Song Recommendations Based on Artists with Cosine Similarity Algorithms and K-Nearest Neighbor

Written by Muhammad Arief Budiman, Gst. Ayu Vida Mastrika Giri
on February 04, 2020

p-ISSN: 2301-5373

e-ISSN: 2654-5101

Jurnal Elektronik Ilmu Komputer Udayana

Volume 8, No 4. May 2019

Song Recommendations Based on Artists with Cosine Similarity Algorithms and K-Nearest Neighbor

Muhammad Arief Budiman ^a1, Gst. Ayu Vida Mastrika Giri ^a2

^aInformatics Department, Udayana University Bali, Indonesia ¹mdafbn2000@gmail.com

²vida.mastrika@cs.unud.ac.id

Abstract

The development of the music industry is currently growing rapidly, millions of music works continue to be issued by various music artists. As for the technologies also follows these developments, examples are mobile phones applications that have music subscription services, namely Spotify, Joox, GrooveShark, and others. Application-based services are increasingly in demand by users for streaming music, free or paid. In this paper, a music recommendation system is proposed, which the system itself can recommend songs based on the similarity of the artist that the user likes or has heard. This research uses Collaborative Filtering method with Cosine Similarity and K-Nearest Neighbor algorithm. From this research, a system that can recommend songs based on artists who are related to one another is generated.

Keywords: Song Recommendation, Cosine Similarity, K-Nearest Neighbor

1. Introduction

In today's digital era, technological development is growing very fast. All human work is helped a lot by the developing technology, such as mobile phones. With a mobile phone, users can do a variety of things they want to do, for examples are listening to music both online and offline, ordering food through the application, making documents, and others.

Not only in the field of technology, the development of the music industry is currently growing rapidly, millions of music works continue to be issued by various music artists. As for examples are applications that have music subscription services, namely Spotify, Joox, GrooveShark, and others. Application-based services are increasingly in demand by users for streaming music, free or paid.

DailySocial conducted a survey in February 2018 about the habits of the Indonesian people towards music streaming services. This survey involved around 1955 male and female respondents from various age ranges and regions in Indonesia. The survey results show that: 88% listen to music online regularly from the last six months of the survey with 51.05% of them listening to music 1 to 14 hours per week, 52% are subscribed to paid streaming services, where JOOX streaming service is most widely used ie around 70.37% for paid and 68.16% for free, around 56.12% use streaming services because they get free access, while 87.77% use streaming services because of the complete song catalog, and around 44.89% have subscribe for 6 months.

However, due to the development of this growing music industry, a lot of song data are available in various song libraries. With so much music data available, it will be difficult for users to find the music they like. Some music service applications provide several features that can make it easier for users to find the music they like, one of that is the music search feature, usually using tagging or labels. Even though the music service application already has this feature, it is proven that it is still ineffective, because if someone wants to find a song by entering the word "jazz", it will display song data which is a jazz genre or there is the word jazz as its label. However, the results of the song data do not go through the filter or filtering stage

regarding jazz songs that the user really wants to hear, so there are a lot of song data that sounds unfamiliar to the user's ear.

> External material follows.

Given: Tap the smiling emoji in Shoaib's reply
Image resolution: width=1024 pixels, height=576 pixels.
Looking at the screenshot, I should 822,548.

In the study 'A Music Recommendation System Based on User Behavior' written by Yajie Hun (2011), a system was formed to recommend appropriate songs from existing song collections to users, where this song: liked by users, fresh (new) for the user, and according to the pattern of listening history from the user. The "forgetting curve" is used to assess the freshness of a song and evaluate "favoredness" using the user's history. The author analyzes the user's pattern to estimate the level of interest of the user for the next song and also analyzes the user's behavior towards the song being played as feedback to set the next song recommendation.

In the research 'Collaborative Filtering and Its Application' written by Eka Angga Laksana (2014), there are explanations about collaborative filtering, which is one of the techniques in the recommender system that is most often used because it is classified as good in performance. Recommender systems are often used in the field of E-Commerce to form a website personalization. E-Commerce website users will certainly look for a particular product, so it takes the role of the recommender system in displaying products related to the product preferred by the user. Users can rate products they like on a certain scale.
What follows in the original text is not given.